November 14, 2017

Call For Papers: Workshop: The Othered Senses: Law, Regulation, Sensorium

From the mailbox:


CALL FOR PAPERS

WORKSHOP

The Othered Senses:
Law, Regulation, Sensorium

May 1-2, 2018
Montreal, Quebec, Canada

The Othered Senses: Law, Regulation, Sensorium is an intensive scholarly workshop in Montreal, Quebec to take place on May 1-2, 2018.

The Othered Senses launches from, and seeks to trouble, two premises. The first is that law and legal studies has come lately to the study of the sensual, and when the law has thought about the senses, the story is frequently one of discipline, translation, and the movement of non-rational senses into rational Law, with a capital “l”. The second premise is that inquiry into the senses remains dominated by a focus on the ocular- and aural-centric, leaving the study of the ‘other’ senses (taste, touch, and smell) understudied, treating the senses in isolation, and reproducing a five-sense understanding of sensation. We suggest the time is right for intellectual and political creativity in the imagined and material spaces where legal regulation and sensorial experience clash, where laws and sensing bodies entangle, and where sensuality and legal institutions flirt. We invite scholars to explore the multi-directional flows of legal-sensory encounter and its multiple modes and registers.

In this workshop we seek to animate an interdisciplinary discussion that brings together scholars interested in the unlikely, messy, and less studied ways in which sensing bodies and legal(ized) practices interact in powerful ways. We hope to disrupt the normal and normalizing order of senses, to counter law’s attachment to reason, and to de-romanticize the body. We ask: whose senses count and do not count in law’s register? What invisible work do the ‘lower’ senses do? How can regulatory structures take account of the synaesthetics of embodied experience? How does the hierarchy of the senses intersect with the debilitating structuring dualisms of Western culture: mind/body; person/property; human/animal; adult/child; abled/disabled; settler/savage? And how might we disrupt and dismantle the regulatory apparatuses which invest in these dualisms? In what ways might legal logics and sensorial pleasures productively stimulate each other?

We invite questions in the spirit of, but not in any way limited to, the following:

-                      how do drones touch, and not only see, their objects of surveillance?
-                      can a pig be a witness? can an android?
-                      does smoke have agency? does noise? water? a camera?
-                      how does the stride function as a technology of normative mobility?
-                      what are the cultural effects of tales of extra-sensory perception?
-                      how does feeling ‘at home’ intersect with the production and disruption of legally enforced borders, social and geographic?
-                      how does the law know silence? who gets to be noisy in public space? who is quieted?
-                      how are the bodies of the sovereign and its subjects re-produced in the state deployment of sounds as weapons?
-                      how do different skins shape the self- and other- regulation of intimacies? When should the law take note, if at all?
-                      what are the inter-subjective effects of the exhortation, “don’t touch!”
-                      in what vocabulary could a sexual assault victim give taste testimony?
-                      if one’s hand is one’s bond in law, how is touch figured? What happens when touch in public is subject to regulation?

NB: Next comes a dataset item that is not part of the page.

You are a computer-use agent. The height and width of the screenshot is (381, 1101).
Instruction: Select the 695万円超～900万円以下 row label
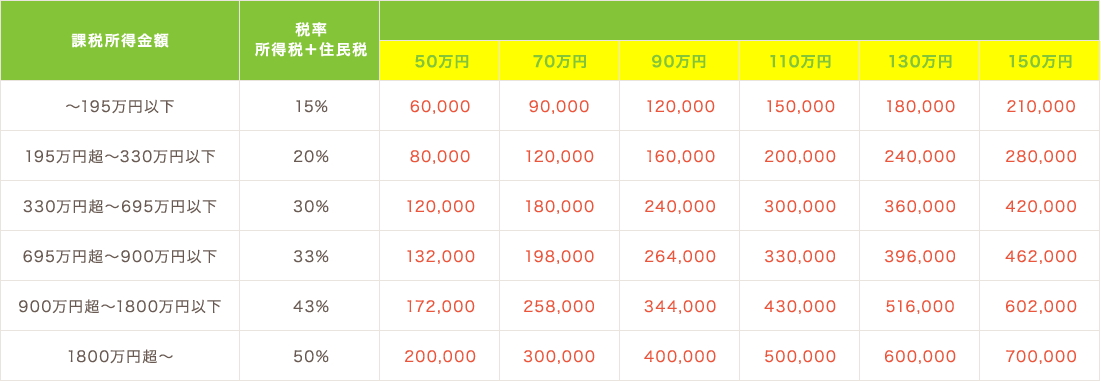pyautogui.click(x=120, y=256)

This event is a collaboration between the Canadian Initiative in Law, Culture and Humanities at Carleton University and the Centre for Sensory Studies at Concordia University. It will be held in conjunction with the Uncommon Senses 2: Art, Technology, Education, Law, Society and Sensory Diversity, an international conference taking place on May 2-5, 2018 (see link http://www.sensorystudies.org/events-of-note/).

We invite submission of abstracts of 300 words for individual papers to cilch@carleton.ca. Please provide your contact information and a 100 word biographical statement in the email attaching your abstract. The final deadline for all submissions is November 30th.

Authors of those papers selected for The Othered Senses will be asked to prepare and circulate drafts of their papers in advance, each paper will receive a dedicated respondent, and the work will be discussed intensively at the workshop. Those refereed papers not able to be accepted for participation in The Othered Senses will be included in the Uncommon Senses 2 conference.